Output the line that contains "Click highlighted Hebe Polska diamond 23 sty" together with each line after it, through the final line of the listing below, word for word; omit pictures.

**Dataset records**
********************

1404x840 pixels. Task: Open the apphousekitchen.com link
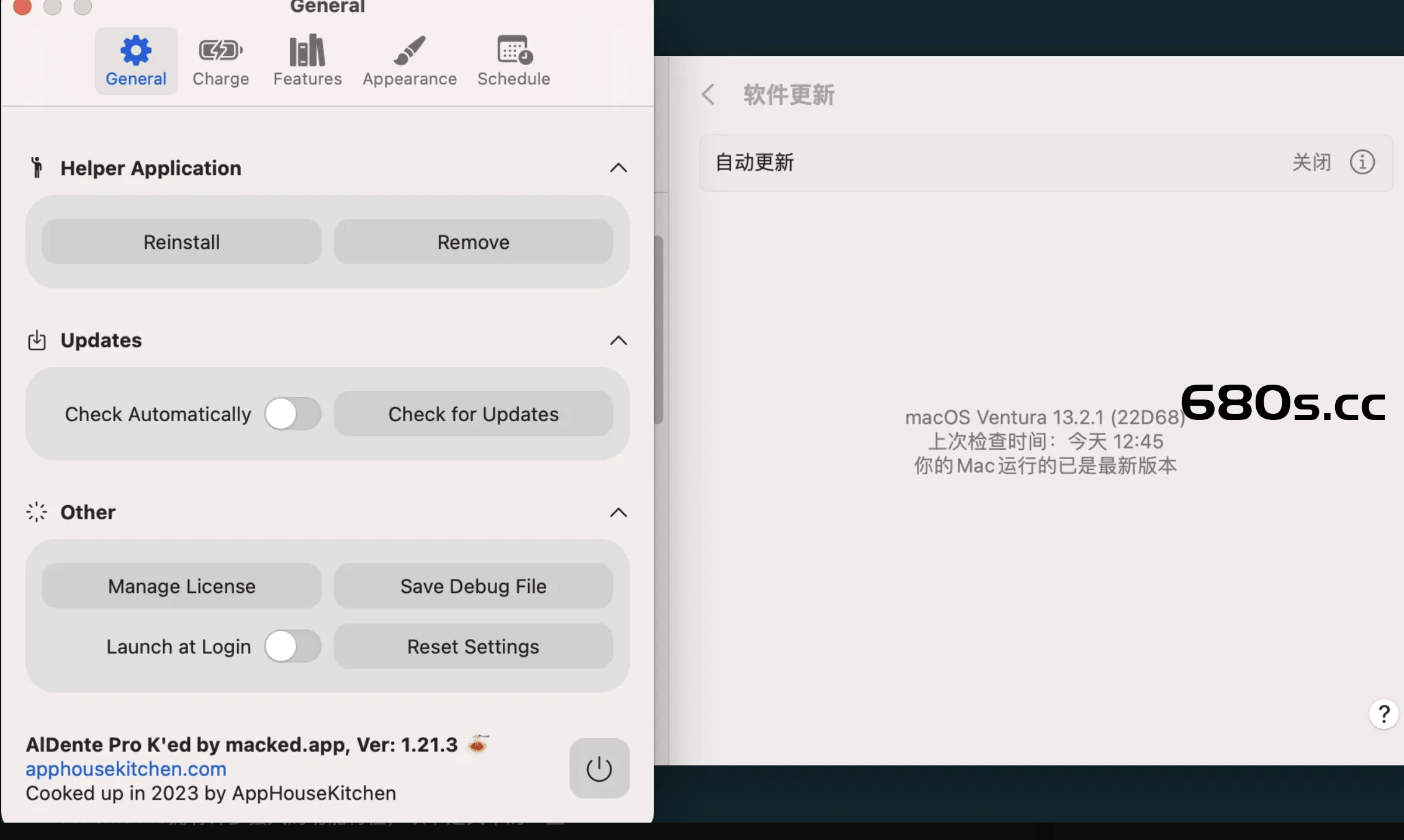coord(125,769)
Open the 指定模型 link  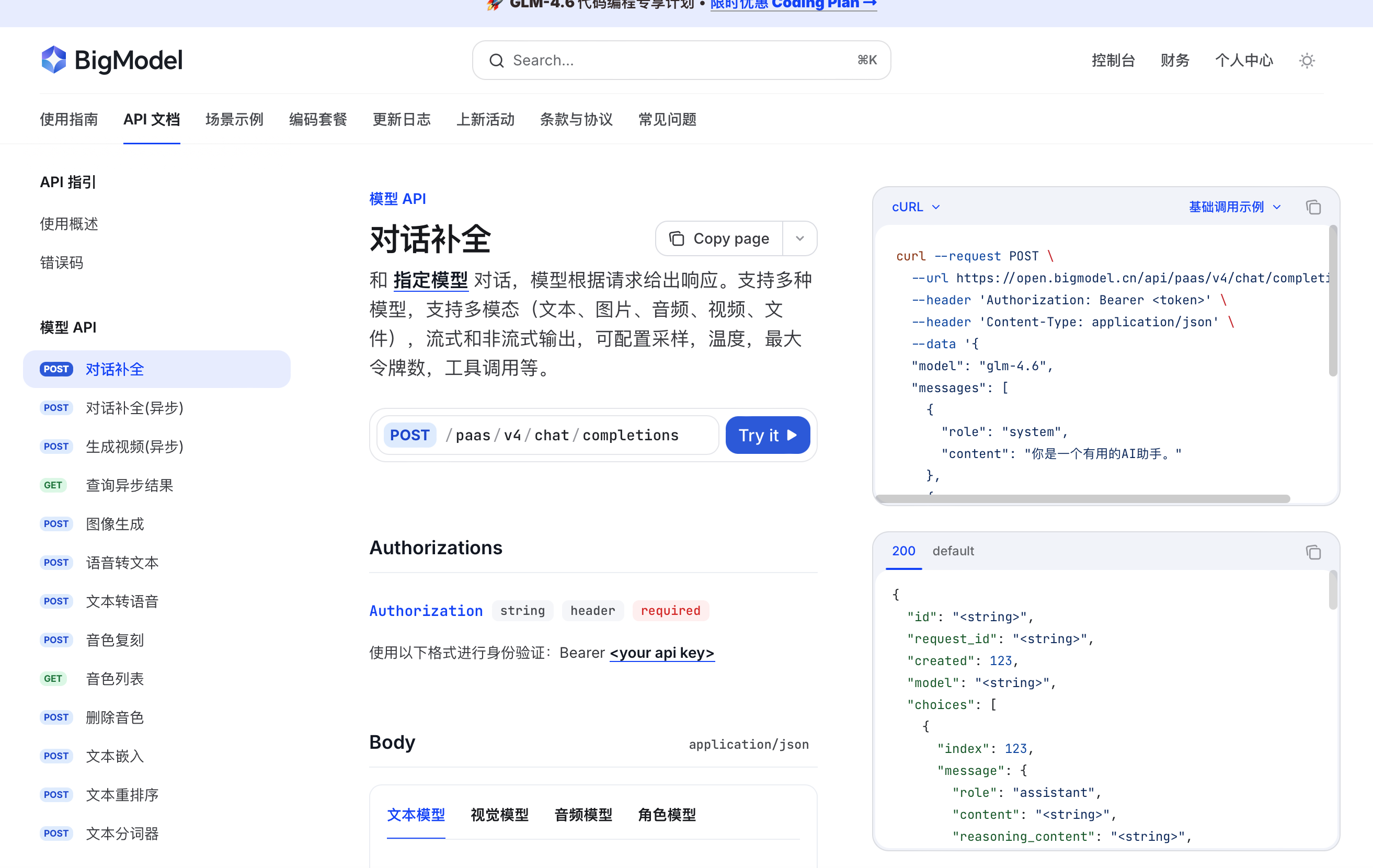pos(432,279)
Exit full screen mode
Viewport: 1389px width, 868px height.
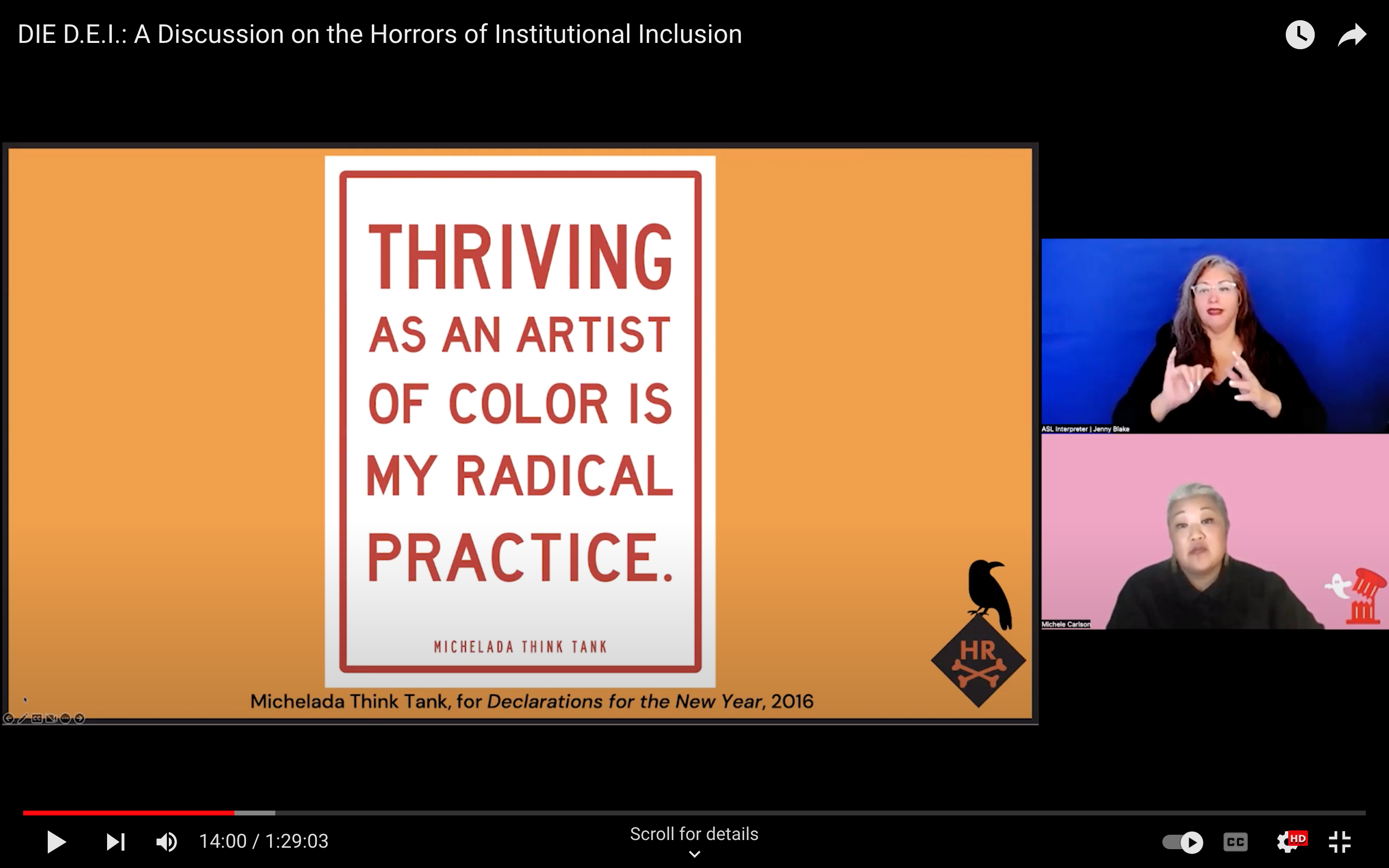point(1340,841)
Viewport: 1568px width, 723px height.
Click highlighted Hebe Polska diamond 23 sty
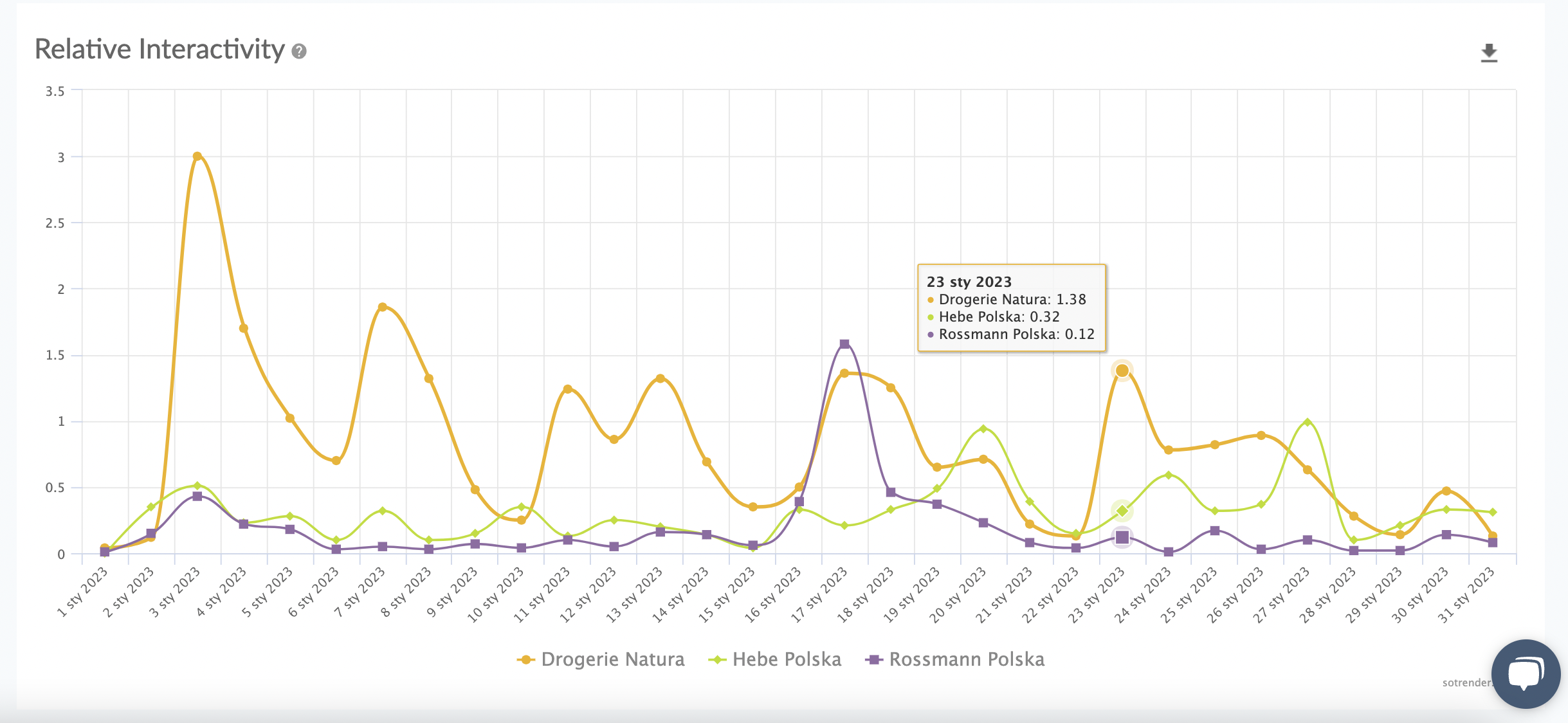pos(1122,511)
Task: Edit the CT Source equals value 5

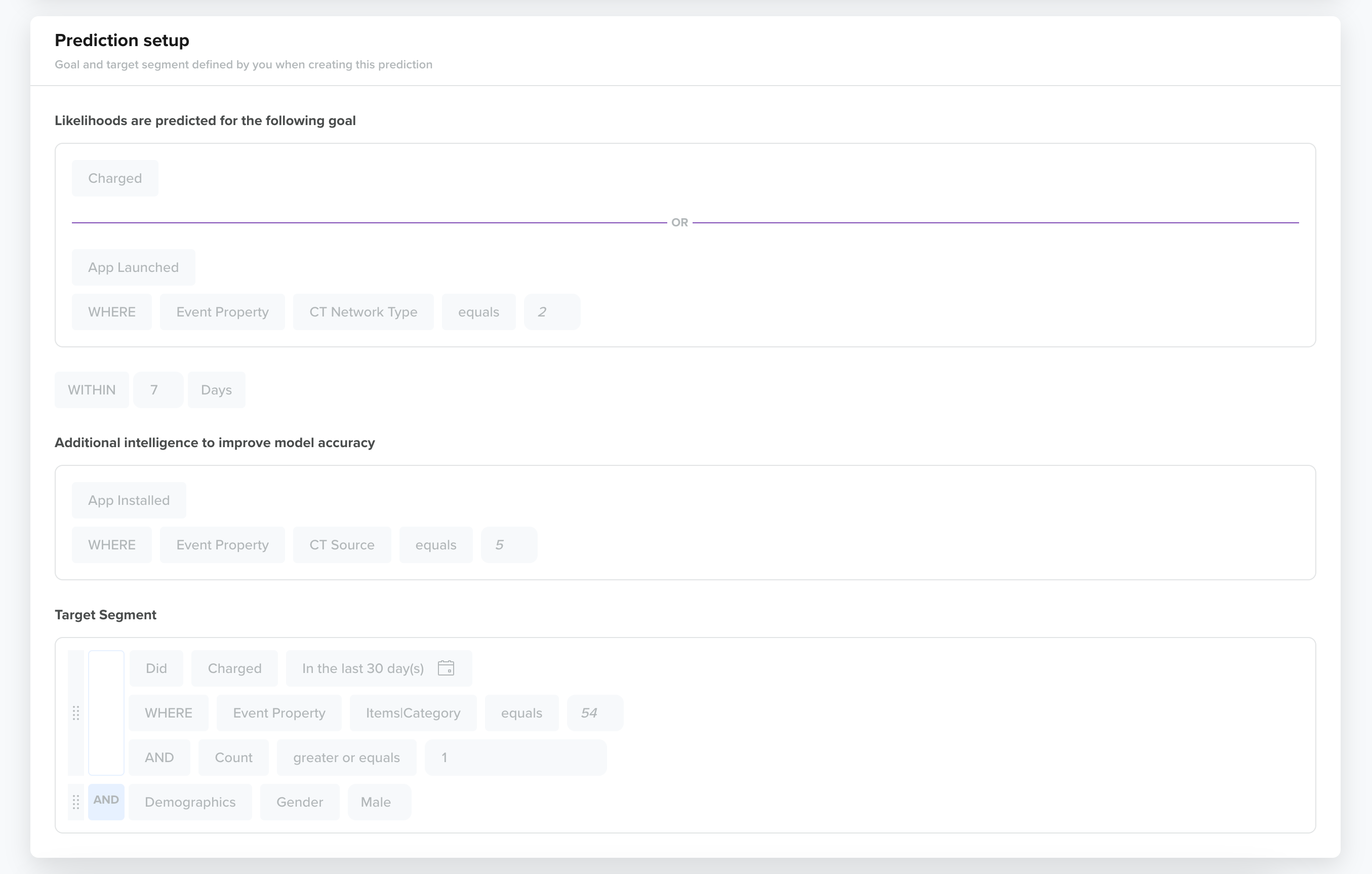Action: (x=509, y=544)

********************

**Answer box**
Click highlighted Hebe Polska diamond 23 sty
pos(1122,511)
Task: Edit the CT Source equals value 5

Action: (x=509, y=544)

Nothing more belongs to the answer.